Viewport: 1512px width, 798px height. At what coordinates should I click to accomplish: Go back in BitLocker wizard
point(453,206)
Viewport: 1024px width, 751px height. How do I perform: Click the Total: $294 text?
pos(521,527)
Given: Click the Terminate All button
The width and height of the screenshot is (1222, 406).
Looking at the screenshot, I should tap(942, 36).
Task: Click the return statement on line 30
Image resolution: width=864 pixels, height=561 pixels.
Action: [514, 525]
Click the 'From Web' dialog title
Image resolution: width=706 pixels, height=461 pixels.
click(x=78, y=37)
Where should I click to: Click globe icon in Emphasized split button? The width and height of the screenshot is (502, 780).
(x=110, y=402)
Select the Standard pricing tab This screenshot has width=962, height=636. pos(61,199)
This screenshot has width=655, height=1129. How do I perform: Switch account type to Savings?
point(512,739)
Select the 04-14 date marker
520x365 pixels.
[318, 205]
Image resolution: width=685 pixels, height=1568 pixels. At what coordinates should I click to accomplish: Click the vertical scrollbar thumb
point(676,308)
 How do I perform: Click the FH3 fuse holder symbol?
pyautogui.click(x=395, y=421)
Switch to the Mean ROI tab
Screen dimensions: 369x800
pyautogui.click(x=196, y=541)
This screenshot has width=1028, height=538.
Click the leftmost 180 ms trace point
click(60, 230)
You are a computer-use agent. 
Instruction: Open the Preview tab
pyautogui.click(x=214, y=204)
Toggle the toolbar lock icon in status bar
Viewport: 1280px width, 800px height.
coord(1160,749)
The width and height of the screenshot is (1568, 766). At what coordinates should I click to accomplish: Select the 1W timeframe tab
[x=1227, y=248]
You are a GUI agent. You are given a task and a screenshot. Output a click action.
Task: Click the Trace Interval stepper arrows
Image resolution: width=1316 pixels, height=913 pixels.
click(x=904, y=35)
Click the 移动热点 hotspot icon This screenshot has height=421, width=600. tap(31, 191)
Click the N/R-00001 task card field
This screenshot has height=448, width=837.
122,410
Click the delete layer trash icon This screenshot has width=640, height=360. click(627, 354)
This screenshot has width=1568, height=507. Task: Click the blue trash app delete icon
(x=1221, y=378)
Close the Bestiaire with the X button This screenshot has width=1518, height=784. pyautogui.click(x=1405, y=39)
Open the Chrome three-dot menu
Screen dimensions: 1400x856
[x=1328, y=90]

> **GIVEN EXERCISE**: Return every line of the material above with no changes at all.

> **SOLUTION BELOW**:
Viewport: 1512px width, 798px height. At what coordinates should I click to accomplish: Go back in BitLocker wizard
point(453,206)
Viewport: 1024px width, 751px height. How do I perform: Click the Total: $294 text?
pos(521,527)
Given: Click the Terminate All button
The width and height of the screenshot is (1222, 406).
Looking at the screenshot, I should tap(942, 36).
Task: Click the return statement on line 30
Image resolution: width=864 pixels, height=561 pixels.
Action: [514, 525]
Click the 'From Web' dialog title
Image resolution: width=706 pixels, height=461 pixels.
click(x=78, y=37)
Where should I click to: Click globe icon in Emphasized split button? The width and height of the screenshot is (502, 780).
(x=110, y=402)
Select the Standard pricing tab This screenshot has width=962, height=636. pos(61,199)
This screenshot has width=655, height=1129. How do I perform: Switch account type to Savings?
point(512,739)
Select the 04-14 date marker
520x365 pixels.
[318, 205]
Image resolution: width=685 pixels, height=1568 pixels. At what coordinates should I click to accomplish: Click the vertical scrollbar thumb
point(676,308)
 How do I perform: Click the FH3 fuse holder symbol?
pyautogui.click(x=395, y=421)
Switch to the Mean ROI tab
Screen dimensions: 369x800
pyautogui.click(x=196, y=541)
This screenshot has width=1028, height=538.
Click the leftmost 180 ms trace point
click(60, 230)
You are a computer-use agent. 
Instruction: Open the Preview tab
pyautogui.click(x=214, y=204)
Toggle the toolbar lock icon in status bar
Viewport: 1280px width, 800px height.
coord(1160,749)
The width and height of the screenshot is (1568, 766). At what coordinates should I click to accomplish: Select the 1W timeframe tab
[x=1227, y=248]
You are a GUI agent. You are given a task and a screenshot. Output a click action.
Task: Click the Trace Interval stepper arrows
Image resolution: width=1316 pixels, height=913 pixels.
click(x=904, y=35)
Click the 移动热点 hotspot icon This screenshot has height=421, width=600. tap(31, 191)
Click the N/R-00001 task card field
This screenshot has height=448, width=837.
122,410
Click the delete layer trash icon This screenshot has width=640, height=360. click(627, 354)
This screenshot has width=1568, height=507. Task: Click the blue trash app delete icon
(x=1221, y=378)
Close the Bestiaire with the X button This screenshot has width=1518, height=784. pyautogui.click(x=1405, y=39)
Open the Chrome three-dot menu
Screen dimensions: 1400x856
[x=1328, y=90]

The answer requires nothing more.